• **Problem details**
Your answer is the lines below, exactly, from the one that contains "Viewport: 795px width, 493px height." through the one that contains "Where should I", both included.

BEGIN Record excerpts

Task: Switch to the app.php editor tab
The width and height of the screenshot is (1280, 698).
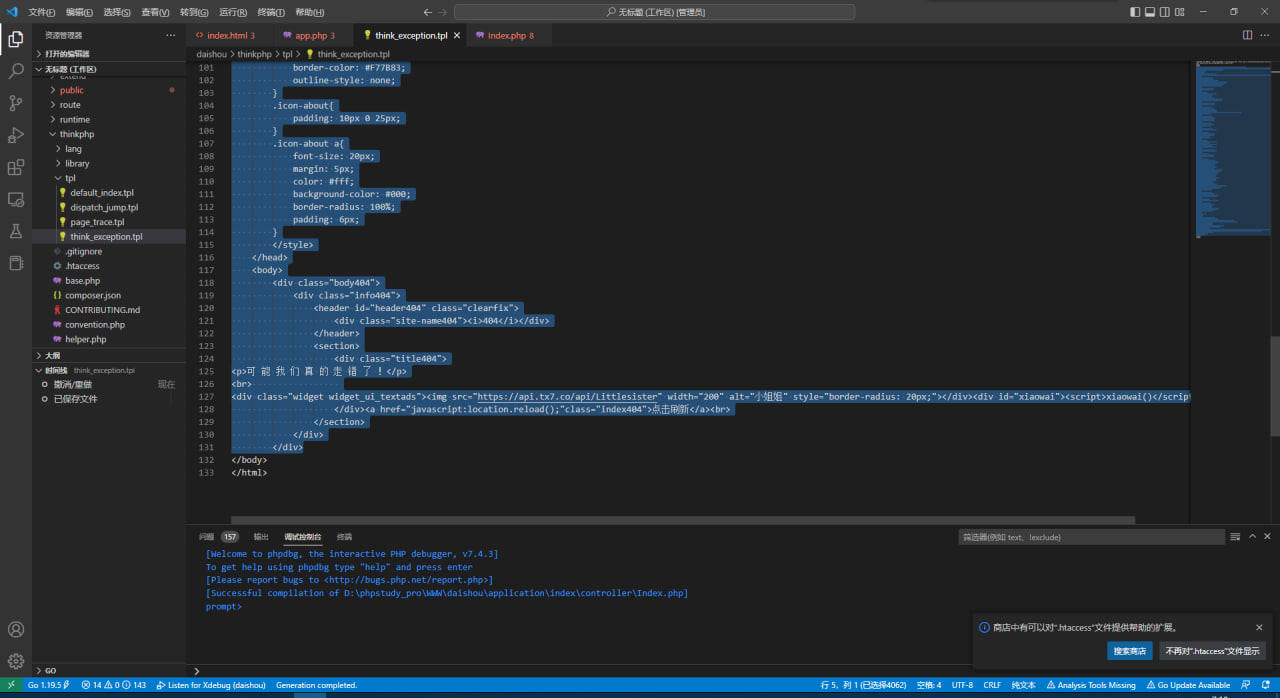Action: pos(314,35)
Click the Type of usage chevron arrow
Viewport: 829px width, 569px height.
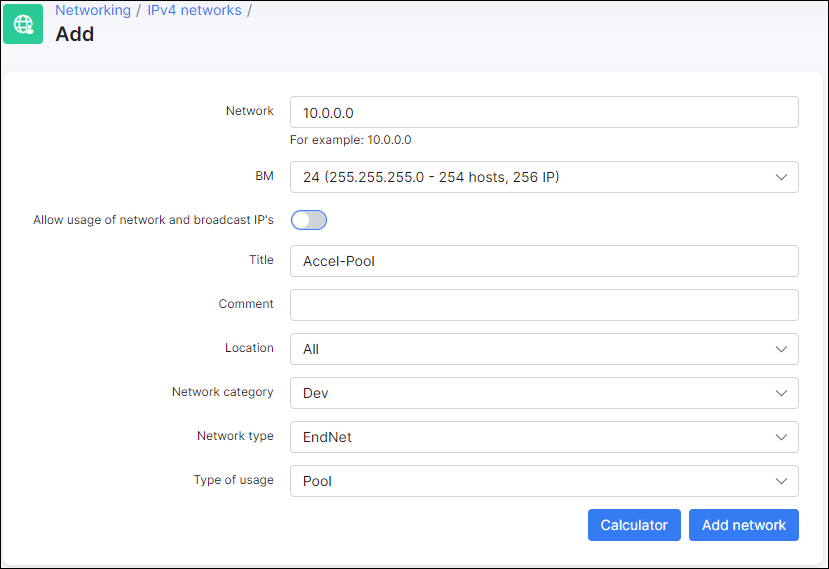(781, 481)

END Record excerpts
BEGIN Record excerpts

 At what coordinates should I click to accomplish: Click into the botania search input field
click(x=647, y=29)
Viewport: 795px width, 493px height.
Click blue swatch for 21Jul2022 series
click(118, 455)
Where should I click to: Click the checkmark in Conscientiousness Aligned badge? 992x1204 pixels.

END Record excerpts
BEGIN Record excerpts

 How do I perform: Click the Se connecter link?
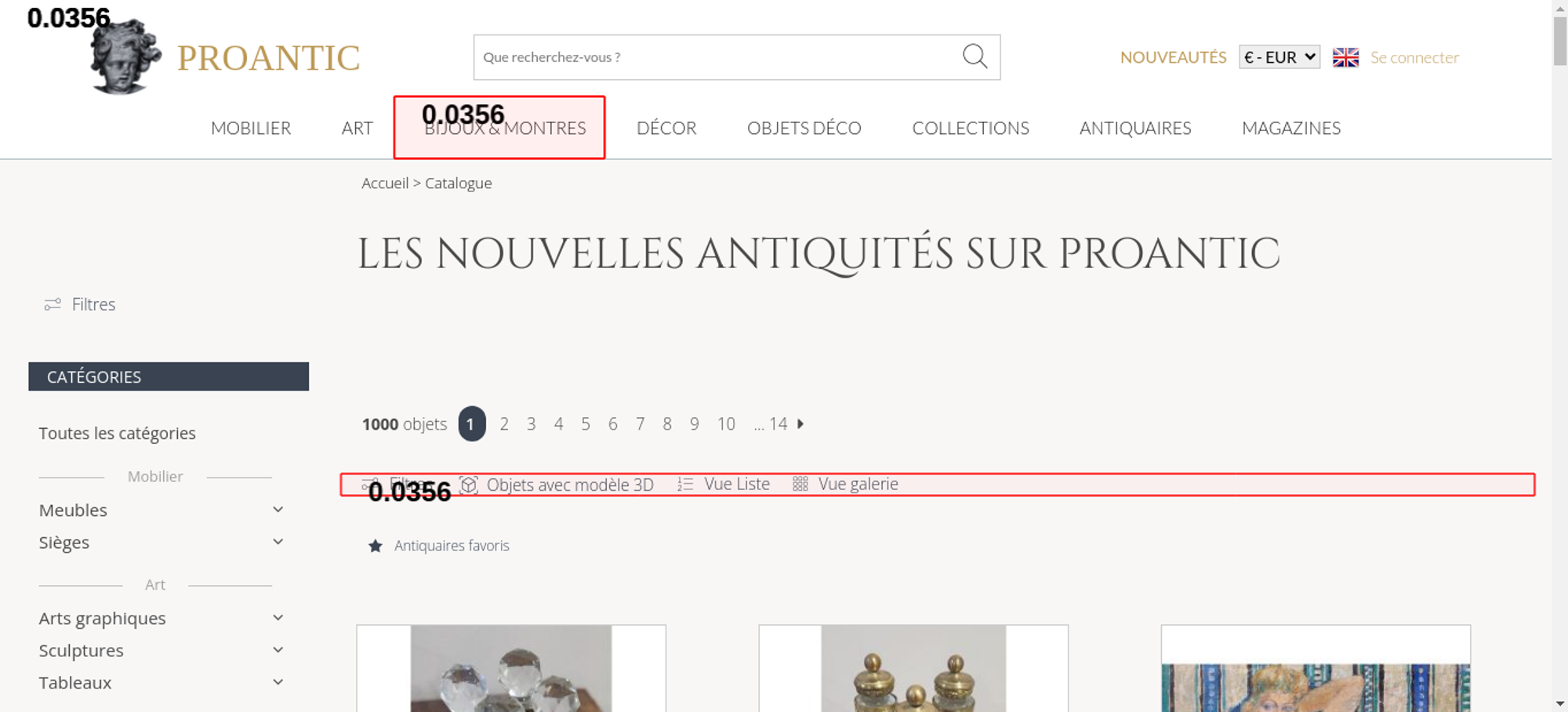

END Record excerpts

• **The answer**
Viewport: 795px width, 493px height.
Click blue swatch for 21Jul2022 series
click(118, 455)
Where should I click to: Click the checkmark in Conscientiousness Aligned badge? 992x1204 pixels.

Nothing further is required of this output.